Caso a rede não tenha um projeto que financie estas atividades elas podem ser assumidas pelas entidades membros. Como grande parte das redes não é uma figura jurídica, projetos e relações institucionais que exigem o CNPJ podem ser efetivadas por meio de entidades membros, atuando em regime de parceria.
A definição de uma instância executiva é bastante útil para a manutenção da rede. Cadastro de membros, correspondências, organização de atividades presenciais, a administração de listas discussão são atividades rotineiras e que não podem sofrer descontinuidade podendo ser plenamente desenvolvidas por uma secretária executiva, que não tem a função de representação da rede. É importante ter uma instância ampliada de deliberação, da qual a secretaria é o braço operacional. A representação da rede em eventos, reuniões etc poderá
ser definida caso a caso, procurando-se estimular a diversidade de lideranças e a democratização das oportunidades.
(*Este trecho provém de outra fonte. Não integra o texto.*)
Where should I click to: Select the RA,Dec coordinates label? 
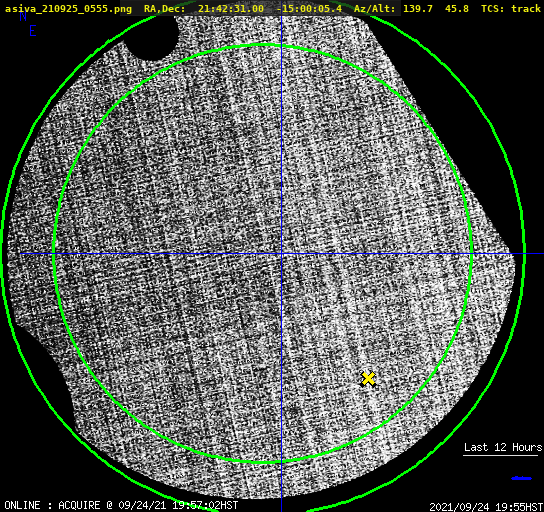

Especial atenção deve ser dada à gestão da comunicação e da informação. Gerar e sustentar um campo de ação e de comunicação estruturado é, possivelmente, a atividade central de uma rede e o maior serviço que ela presta aos seus membros. Na produção de conteúdo para boletins, sites e outros materiais de comunicação é importante a participação de um profissional da área, seja como contratado ou como voluntário. A gestão da lista de discussão, em que todos os membros participam, é essencial para o fortalecimento da rede, exigindo uma atenção permanente para a qualidade e pertinência das mensagens e a nutrição constante da mesma com informações de interesse para a comunidade articulada. A realização de reuniões presenciais regulares é importante para o fortalecimento do sentimento de pertencimento e para o adensamento das relações. No entanto, o desenvolvimento de habilidades de uso das ferramentas da internet e a utilização de programas de trabalho colaborativo não presencial abrem ricas possibilidades de atuação e expansão para as redes. Refluxos na comunicação e nas atividades são normais na dinâmica da
rede. Cabe ao corpo de facilitadores estar criando oportunidades de ação em parceria que garantam a produção continua e sustentação da malha de relações.